* **WORK INSTRUCTIONS**:
a: From the passage on literary genre, print the text starting at "However, if we" and ending at "by the reader.".
b: In the passage on literary genre, condense the paragraph beginning "For other writers, the issue may not be so simple" into a short bulleted list that keeps its main facts.
c: List every kind of institution that the passage on literary genre describes as sorting books into genre categories.
## Start DOCUMENT SECTION
Jamaica Kincaid: essay or fiction? Or maybe a prose poem.

Jamaica Kincaid: essay or fiction? Or maybe a prose poem.

Even our most fundamental distinctions don’t bear too close an examination. After all, we could claim, especially in the light of modern research, that memory may be seen as another form of the imagination. In other words, memory can be viewed as another form of fiction, so what is the difference between your ‘true’ story and my ‘made-up’ one? Even cookbooks, those fine exemplars of non-fiction, can be as extravagant as a work of magic realism, or as speculative as futuristic fiction.

However, if we negotiate these questions successfully and decide we have a work of fiction on our hands rather than a cookbook, we are far from being out of the woods.


Some writers have no problem because they consciously and deliberately write in a particular fictional genre for that market, and can do very well out of it. Writers of romance novels and thrillers, if they are good, have a sure grasp of the conventions that govern that genre, conventions recognised and expected by the reader.

For other writers, the issue may not be so simple, as they might be bending genres, or, increasingly, mixing genres. Or simply writing a story without any thought about genre. These mixed genre or genre-bending novels are a headache for a publisher, who has genre categories based on sales, and bookshops are, or at least have been, organised along genre lines – as are libraries. Whatever you write is going to be categorised and placed on a shelf somewhere, you hope. I heard of a New Zealand writer whose novel was accepted for publication; it was then marketed as a thriller when the writer did not intend it to be, nor did the writer intend to be ‘marked’ as a thriller writer. Being ‘marked’ as a genre writer is a serious business, as you may not be able to escape that initial genre marking into the imagined ‘wider market.’

PKD: Rejection by the mainstream left a legacy of bitterness.
## End DOCUMENT SECTION
## Start SUPPLIED MATERIAL
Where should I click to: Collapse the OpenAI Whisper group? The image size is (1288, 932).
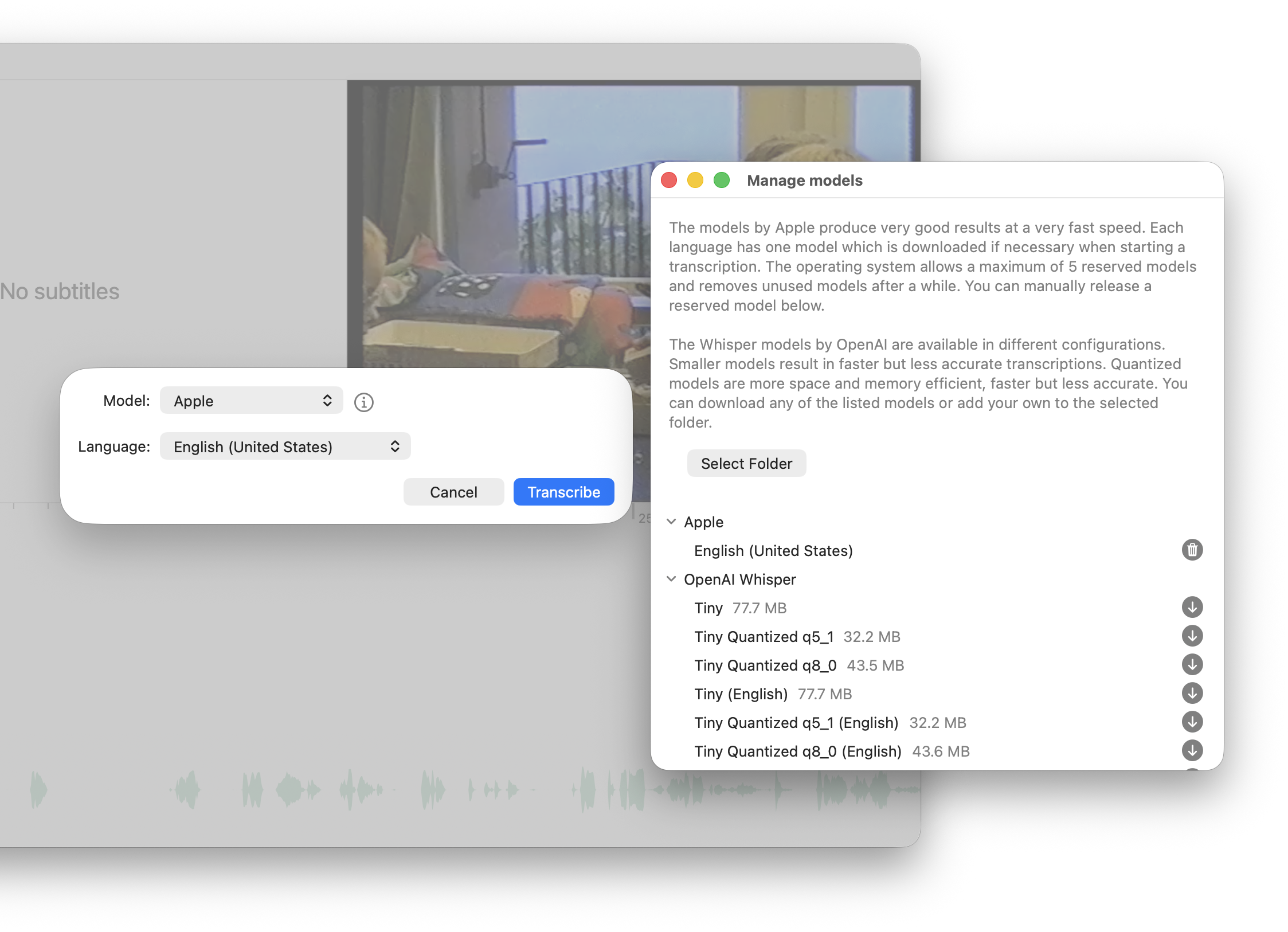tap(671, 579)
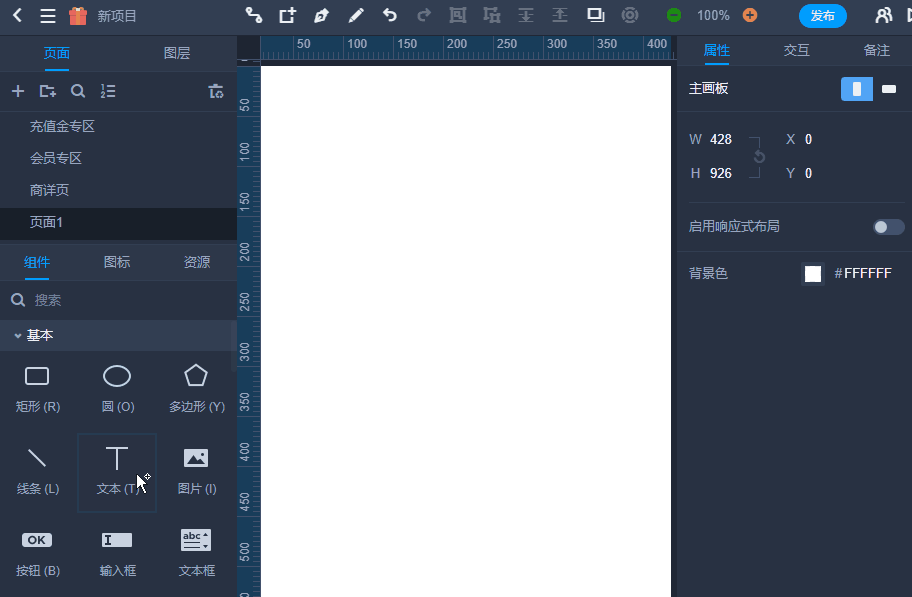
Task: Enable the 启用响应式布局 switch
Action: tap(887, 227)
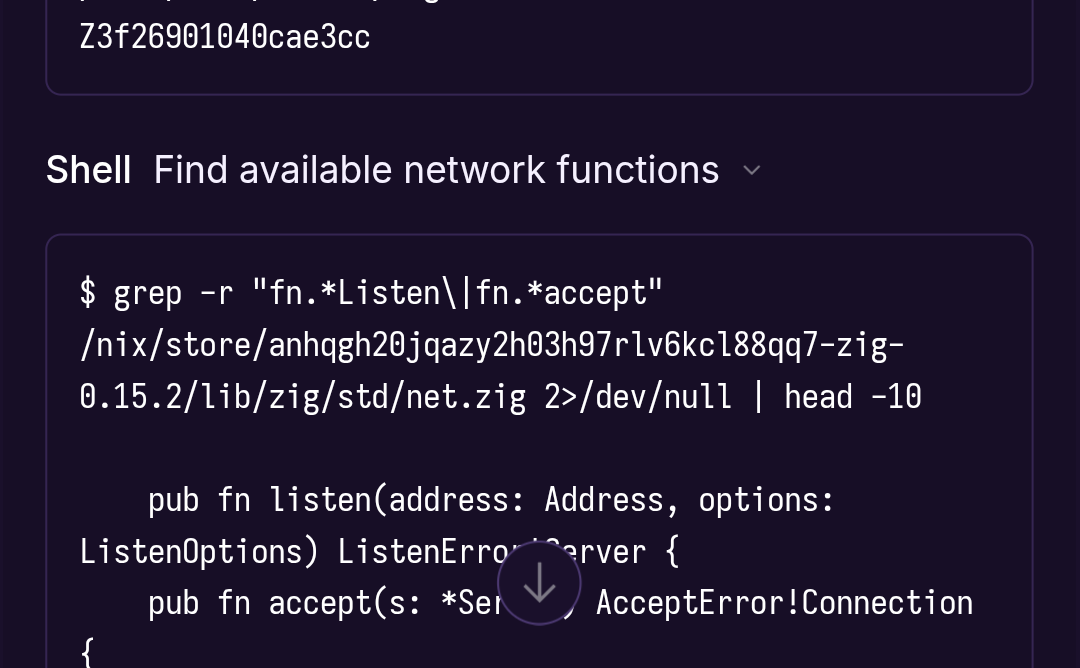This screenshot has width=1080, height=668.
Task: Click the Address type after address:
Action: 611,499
## End SUPPLIED MATERIAL
* **SOLUTIONS TO EACH TASK**:
a:
However, if we negotiate these questions successfully and decide we have a work of fiction on our hands rather than a cookbook, we are far from being out of the woods.


Some writers have no problem because they consciously and deliberately write in a particular fictional genre for that market, and can do very well out of it. Writers of romance novels and thrillers, if they are good, have a sure grasp of the conventions that govern that genre, conventions recognised and expected by the reader.

b:
- For some writers genre is less simple: they bend genres, mix them (increasingly), or write with no thought of genre.
- Mixed-genre and genre-bending novels trouble publishers, whose genre categories are based on sales.
- Bookshops and libraries are, or have been, organized along genre lines, so any book will be categorized and shelved somewhere.
- A New Zealand writer's accepted novel was marketed as a thriller against the writer's intentions, and the writer did not want to be "marked" as a thriller writer.
- Being "marked" as a genre writer is serious, since it may block escape into the imagined "wider market."

c:
- Publishers
- Bookshops
- Libraries